= WHAT TO PRODUCE =
Format the data from the line with "At what coordinates should I click to accomplish: Click" up to and including the line with "pos(71,952)" as a numbered list, leaving out blank lines.
═══
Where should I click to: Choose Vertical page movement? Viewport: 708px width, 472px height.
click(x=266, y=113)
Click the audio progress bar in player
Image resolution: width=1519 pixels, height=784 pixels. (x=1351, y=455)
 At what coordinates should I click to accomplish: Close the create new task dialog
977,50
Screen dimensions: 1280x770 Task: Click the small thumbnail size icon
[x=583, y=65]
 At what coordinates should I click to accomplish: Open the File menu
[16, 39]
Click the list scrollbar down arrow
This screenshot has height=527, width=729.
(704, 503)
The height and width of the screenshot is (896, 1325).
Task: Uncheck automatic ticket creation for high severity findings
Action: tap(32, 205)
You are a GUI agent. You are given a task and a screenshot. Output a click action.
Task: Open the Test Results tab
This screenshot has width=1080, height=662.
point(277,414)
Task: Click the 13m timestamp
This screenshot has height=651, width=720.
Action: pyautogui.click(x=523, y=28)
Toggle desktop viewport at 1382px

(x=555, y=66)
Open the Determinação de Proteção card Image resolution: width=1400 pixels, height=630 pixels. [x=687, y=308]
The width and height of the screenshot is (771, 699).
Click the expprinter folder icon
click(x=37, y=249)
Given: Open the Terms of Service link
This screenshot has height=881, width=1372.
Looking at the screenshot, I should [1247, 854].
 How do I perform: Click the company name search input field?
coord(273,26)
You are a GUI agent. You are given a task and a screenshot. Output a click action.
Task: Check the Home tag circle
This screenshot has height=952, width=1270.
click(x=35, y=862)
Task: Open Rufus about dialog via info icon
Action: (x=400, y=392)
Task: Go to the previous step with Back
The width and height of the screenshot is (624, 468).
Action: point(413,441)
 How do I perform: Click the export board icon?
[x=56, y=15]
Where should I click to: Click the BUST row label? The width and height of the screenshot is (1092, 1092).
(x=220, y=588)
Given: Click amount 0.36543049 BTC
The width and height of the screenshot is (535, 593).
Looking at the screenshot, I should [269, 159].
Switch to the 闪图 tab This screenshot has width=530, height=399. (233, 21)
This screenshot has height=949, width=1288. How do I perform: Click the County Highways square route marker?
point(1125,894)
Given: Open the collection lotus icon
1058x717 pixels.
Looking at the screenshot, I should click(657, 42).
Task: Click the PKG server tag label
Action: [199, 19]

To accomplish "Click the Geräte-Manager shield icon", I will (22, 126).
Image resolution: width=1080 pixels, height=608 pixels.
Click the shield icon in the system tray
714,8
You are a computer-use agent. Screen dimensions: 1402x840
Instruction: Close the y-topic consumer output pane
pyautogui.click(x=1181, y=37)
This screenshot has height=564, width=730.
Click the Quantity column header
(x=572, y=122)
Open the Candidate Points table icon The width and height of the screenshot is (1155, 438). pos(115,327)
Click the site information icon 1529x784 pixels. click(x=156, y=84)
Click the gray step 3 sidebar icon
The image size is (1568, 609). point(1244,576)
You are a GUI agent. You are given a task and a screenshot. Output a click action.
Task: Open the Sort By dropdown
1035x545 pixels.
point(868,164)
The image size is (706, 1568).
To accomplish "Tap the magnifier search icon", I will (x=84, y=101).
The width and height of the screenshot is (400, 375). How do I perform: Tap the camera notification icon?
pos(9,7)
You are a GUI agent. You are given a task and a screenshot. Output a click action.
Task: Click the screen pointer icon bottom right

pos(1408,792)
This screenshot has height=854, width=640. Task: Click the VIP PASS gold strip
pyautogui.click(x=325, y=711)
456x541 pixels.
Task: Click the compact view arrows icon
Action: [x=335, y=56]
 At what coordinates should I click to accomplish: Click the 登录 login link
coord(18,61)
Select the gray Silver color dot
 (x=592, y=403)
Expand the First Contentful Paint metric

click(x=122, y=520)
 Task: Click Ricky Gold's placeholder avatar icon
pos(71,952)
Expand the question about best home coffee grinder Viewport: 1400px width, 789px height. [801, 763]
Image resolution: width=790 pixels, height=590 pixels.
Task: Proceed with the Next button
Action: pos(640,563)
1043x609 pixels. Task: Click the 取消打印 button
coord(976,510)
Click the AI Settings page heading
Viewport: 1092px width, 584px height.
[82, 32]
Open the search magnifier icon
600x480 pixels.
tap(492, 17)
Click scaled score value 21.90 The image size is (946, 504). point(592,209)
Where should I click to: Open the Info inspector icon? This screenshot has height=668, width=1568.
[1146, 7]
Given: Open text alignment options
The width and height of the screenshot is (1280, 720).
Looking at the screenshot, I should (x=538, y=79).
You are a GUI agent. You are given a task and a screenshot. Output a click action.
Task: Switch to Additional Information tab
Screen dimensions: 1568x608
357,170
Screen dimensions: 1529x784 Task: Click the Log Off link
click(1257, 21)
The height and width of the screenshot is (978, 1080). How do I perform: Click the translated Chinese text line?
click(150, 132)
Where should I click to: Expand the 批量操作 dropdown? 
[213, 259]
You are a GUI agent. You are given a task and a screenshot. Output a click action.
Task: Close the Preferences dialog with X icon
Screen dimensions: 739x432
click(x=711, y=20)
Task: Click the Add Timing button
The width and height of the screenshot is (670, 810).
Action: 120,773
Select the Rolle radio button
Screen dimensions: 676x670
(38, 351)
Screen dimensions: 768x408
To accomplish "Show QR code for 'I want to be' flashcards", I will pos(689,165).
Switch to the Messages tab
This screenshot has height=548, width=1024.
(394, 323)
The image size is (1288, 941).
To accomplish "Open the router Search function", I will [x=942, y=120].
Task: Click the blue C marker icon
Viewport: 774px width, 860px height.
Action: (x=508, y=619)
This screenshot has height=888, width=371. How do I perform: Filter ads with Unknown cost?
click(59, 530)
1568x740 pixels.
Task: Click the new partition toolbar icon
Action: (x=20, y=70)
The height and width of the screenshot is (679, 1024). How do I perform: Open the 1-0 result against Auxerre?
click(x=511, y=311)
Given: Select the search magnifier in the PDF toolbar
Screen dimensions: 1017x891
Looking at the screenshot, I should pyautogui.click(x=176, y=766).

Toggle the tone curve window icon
═══
= ANSWER TO THIS EXERCISE =
1.  At what coordinates should I click to accomplish: Click the 登录 login link
2. coord(18,61)
3. Select the gray Silver color dot
4.  (x=592, y=403)
5. Expand the First Contentful Paint metric
6. click(x=122, y=520)
7.  Task: Click Ricky Gold's placeholder avatar icon
8. pos(71,952)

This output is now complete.